* [What the task requires]
Leave the pictures out, and repeat exactly each line from the one that holds "Given: Select the Zoom magnifier tool" through the final line of the entries below.

* [Provided entries]
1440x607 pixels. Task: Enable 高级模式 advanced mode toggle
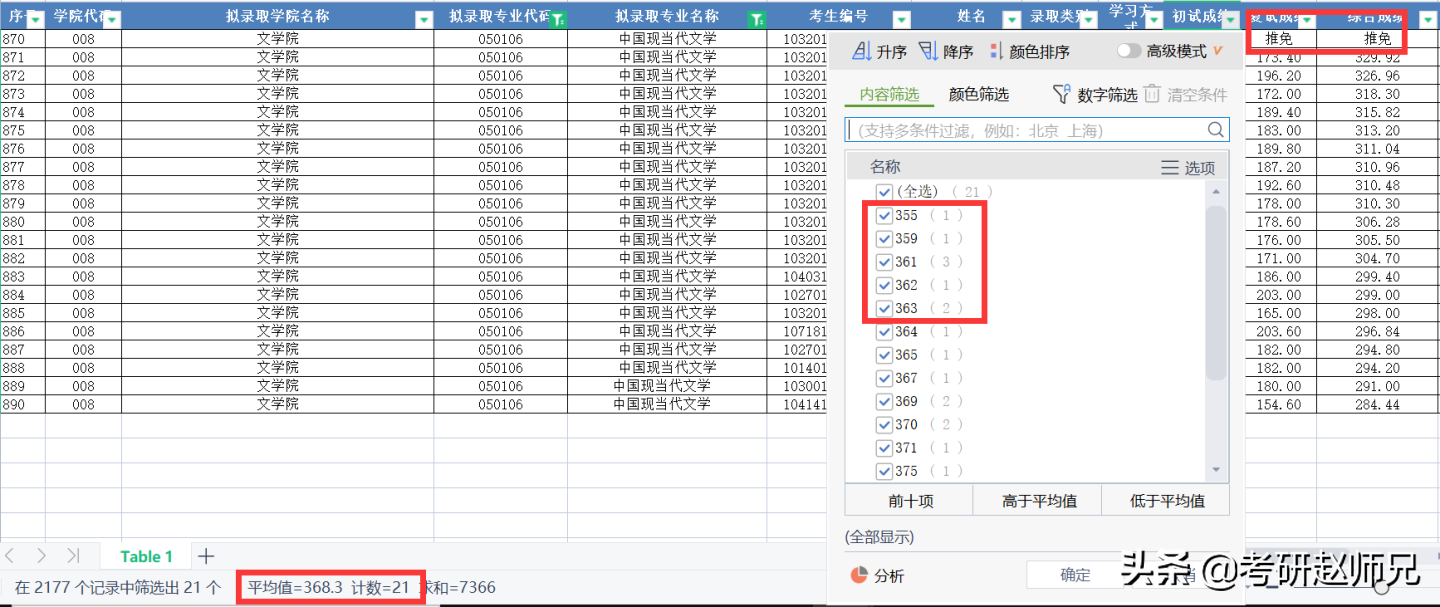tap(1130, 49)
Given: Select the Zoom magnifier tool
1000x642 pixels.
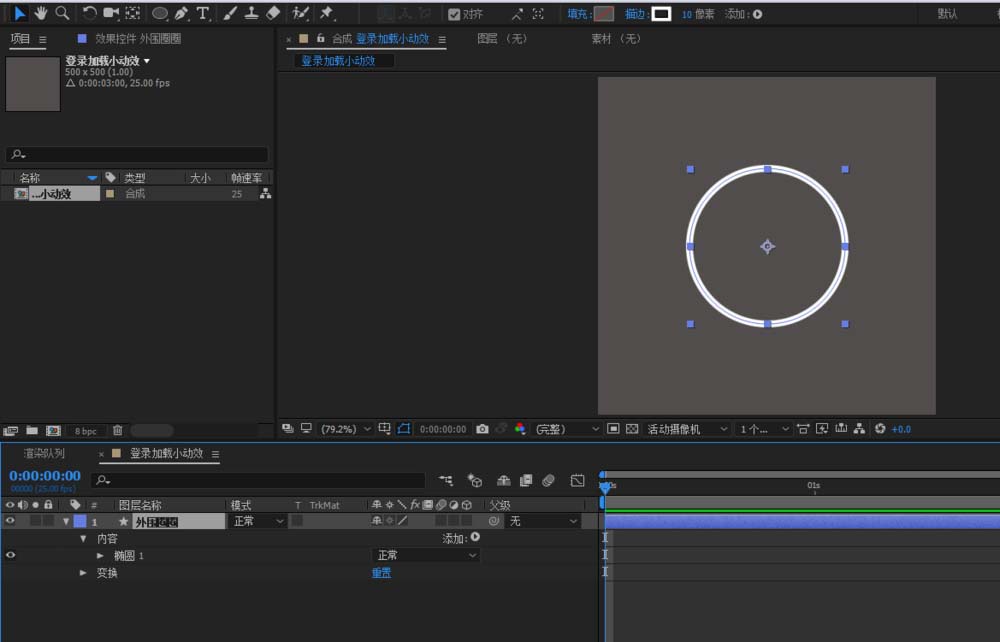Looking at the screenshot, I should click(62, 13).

* [Task solution]
Given: Select the Zoom magnifier tool
1000x642 pixels.
Looking at the screenshot, I should click(62, 13).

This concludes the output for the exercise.